EXERCISE PROMPT: Please pick out every line in the listing below that contains the string "word", treating uppercase and lowercase as different.

*** PROVIDED RECORDS ***

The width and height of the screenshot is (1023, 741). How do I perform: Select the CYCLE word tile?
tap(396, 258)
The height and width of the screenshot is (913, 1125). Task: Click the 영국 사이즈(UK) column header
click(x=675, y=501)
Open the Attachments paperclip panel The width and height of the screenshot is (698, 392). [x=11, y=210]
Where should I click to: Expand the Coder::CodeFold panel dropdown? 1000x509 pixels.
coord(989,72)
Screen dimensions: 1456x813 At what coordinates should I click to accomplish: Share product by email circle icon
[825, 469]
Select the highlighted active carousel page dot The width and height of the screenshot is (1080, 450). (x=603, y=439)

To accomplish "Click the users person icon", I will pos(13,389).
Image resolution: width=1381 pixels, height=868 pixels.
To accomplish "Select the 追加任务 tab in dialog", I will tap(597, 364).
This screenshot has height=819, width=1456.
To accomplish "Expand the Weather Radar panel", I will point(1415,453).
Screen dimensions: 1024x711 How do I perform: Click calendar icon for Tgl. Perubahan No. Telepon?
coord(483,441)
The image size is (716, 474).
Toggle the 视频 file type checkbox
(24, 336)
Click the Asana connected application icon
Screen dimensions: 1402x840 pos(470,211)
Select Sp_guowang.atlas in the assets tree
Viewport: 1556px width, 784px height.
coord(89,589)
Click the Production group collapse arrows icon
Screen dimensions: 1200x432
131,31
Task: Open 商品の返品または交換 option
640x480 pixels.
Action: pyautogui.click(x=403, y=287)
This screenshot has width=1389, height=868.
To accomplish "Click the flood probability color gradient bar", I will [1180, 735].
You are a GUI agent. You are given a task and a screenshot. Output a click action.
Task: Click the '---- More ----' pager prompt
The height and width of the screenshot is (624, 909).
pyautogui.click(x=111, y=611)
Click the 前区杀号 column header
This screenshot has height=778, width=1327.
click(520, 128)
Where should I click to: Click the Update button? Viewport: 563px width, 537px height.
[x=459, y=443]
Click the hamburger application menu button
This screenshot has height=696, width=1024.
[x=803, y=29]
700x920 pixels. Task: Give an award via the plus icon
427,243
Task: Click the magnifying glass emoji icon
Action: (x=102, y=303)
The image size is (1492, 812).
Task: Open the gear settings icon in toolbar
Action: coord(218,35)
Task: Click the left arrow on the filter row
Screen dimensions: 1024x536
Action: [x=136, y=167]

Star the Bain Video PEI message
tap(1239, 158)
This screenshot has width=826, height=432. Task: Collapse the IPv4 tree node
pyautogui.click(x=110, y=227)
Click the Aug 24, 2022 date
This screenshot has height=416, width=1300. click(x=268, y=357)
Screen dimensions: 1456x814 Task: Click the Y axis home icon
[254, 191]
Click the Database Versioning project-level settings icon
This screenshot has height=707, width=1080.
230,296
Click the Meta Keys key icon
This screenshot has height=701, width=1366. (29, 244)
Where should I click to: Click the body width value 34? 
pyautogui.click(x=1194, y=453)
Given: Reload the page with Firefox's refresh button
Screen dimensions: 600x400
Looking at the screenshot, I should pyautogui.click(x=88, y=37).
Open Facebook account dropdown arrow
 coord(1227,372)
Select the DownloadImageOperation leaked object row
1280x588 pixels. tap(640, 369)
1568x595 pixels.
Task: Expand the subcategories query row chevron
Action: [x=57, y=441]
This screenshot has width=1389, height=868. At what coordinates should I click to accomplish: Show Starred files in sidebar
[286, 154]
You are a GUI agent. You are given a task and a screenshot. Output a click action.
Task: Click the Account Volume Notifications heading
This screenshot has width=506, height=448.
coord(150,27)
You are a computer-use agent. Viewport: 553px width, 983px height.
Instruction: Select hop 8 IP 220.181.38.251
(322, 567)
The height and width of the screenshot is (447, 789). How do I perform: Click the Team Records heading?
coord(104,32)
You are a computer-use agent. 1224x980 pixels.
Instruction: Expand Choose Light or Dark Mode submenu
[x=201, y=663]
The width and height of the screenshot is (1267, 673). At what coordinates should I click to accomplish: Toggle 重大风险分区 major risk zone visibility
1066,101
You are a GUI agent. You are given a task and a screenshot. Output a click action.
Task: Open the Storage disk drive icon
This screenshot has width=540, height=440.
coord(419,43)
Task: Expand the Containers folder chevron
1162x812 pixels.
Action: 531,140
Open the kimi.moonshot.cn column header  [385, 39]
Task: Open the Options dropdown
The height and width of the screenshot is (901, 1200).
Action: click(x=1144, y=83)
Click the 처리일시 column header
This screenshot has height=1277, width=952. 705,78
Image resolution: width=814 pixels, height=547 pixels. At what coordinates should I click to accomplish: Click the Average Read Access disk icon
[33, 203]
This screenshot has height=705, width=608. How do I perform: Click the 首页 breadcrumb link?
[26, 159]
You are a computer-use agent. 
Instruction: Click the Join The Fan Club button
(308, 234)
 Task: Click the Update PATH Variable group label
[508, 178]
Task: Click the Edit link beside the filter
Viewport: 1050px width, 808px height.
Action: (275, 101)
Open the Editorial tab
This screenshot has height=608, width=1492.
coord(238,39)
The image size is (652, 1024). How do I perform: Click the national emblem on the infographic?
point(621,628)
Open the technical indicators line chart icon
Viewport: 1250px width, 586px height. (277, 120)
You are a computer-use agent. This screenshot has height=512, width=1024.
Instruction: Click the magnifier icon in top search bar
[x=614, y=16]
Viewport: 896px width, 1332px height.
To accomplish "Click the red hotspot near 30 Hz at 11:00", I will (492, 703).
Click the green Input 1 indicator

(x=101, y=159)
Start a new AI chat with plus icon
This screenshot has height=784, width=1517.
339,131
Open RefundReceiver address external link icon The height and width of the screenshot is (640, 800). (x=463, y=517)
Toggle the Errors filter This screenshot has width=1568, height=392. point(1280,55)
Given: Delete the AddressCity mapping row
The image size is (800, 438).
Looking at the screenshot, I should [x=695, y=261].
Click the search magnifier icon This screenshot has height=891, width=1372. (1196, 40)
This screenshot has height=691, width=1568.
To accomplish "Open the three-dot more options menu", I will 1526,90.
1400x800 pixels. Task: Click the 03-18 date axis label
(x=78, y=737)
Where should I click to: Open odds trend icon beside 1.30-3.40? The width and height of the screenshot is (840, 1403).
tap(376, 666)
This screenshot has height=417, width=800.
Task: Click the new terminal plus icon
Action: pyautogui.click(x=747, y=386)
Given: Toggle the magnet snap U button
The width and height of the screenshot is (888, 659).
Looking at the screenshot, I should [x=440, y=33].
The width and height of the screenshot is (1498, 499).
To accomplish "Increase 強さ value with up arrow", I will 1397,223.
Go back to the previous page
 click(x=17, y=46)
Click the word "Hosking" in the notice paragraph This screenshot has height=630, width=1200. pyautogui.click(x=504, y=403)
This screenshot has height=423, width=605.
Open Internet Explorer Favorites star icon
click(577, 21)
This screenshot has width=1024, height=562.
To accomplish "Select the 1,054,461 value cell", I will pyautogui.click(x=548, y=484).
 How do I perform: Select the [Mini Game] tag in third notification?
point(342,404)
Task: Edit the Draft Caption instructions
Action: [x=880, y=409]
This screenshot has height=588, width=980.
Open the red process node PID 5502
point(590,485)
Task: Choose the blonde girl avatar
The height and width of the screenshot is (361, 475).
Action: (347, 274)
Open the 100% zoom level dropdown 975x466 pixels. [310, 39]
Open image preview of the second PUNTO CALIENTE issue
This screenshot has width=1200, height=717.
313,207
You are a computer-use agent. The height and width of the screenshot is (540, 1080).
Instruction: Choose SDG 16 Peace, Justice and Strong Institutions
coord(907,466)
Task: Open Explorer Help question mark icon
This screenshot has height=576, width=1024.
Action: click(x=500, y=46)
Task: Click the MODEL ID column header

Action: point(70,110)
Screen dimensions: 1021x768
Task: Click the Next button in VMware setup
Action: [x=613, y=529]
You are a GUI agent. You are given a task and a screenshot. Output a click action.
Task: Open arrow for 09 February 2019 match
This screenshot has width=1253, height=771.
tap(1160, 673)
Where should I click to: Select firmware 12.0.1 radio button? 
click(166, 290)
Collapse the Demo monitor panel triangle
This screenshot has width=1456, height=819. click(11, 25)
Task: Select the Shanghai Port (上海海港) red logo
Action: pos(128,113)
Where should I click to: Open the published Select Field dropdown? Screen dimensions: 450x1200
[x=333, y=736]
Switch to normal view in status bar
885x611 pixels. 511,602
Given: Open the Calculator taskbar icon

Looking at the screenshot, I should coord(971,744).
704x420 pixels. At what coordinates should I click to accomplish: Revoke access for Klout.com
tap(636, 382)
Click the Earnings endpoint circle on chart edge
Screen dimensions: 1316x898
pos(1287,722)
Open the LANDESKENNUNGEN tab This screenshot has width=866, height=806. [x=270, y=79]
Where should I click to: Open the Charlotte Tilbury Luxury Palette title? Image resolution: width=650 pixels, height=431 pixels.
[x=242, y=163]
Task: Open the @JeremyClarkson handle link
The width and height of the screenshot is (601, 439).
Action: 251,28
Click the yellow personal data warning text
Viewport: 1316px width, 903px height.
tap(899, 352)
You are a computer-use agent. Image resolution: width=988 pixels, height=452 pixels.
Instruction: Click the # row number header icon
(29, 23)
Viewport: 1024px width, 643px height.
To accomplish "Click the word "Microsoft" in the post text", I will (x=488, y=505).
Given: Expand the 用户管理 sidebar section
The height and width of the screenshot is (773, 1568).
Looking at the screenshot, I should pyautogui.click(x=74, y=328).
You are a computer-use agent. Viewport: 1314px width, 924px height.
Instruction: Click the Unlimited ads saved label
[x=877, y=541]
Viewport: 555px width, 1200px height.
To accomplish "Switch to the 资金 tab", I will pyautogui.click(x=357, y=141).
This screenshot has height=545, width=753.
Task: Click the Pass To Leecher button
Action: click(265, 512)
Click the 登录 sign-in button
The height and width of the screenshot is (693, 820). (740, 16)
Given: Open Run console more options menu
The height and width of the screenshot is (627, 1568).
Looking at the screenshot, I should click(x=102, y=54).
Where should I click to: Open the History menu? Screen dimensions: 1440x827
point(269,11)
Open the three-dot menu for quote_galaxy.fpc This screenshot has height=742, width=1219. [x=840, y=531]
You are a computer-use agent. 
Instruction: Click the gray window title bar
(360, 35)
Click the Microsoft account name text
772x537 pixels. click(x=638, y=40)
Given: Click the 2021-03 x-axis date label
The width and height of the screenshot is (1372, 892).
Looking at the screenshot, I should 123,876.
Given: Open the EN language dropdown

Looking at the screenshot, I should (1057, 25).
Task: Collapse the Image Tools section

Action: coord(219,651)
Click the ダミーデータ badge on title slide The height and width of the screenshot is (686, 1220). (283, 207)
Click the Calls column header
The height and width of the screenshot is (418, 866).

***

THE COMPLETED TASK:
The width and height of the screenshot is (1023, 741). How do I perform: Select the CYCLE word tile?
Click the word "Hosking" in the notice paragraph This screenshot has height=630, width=1200. pyautogui.click(x=504, y=403)
To accomplish "Click the word "Microsoft" in the post text", I will (x=488, y=505).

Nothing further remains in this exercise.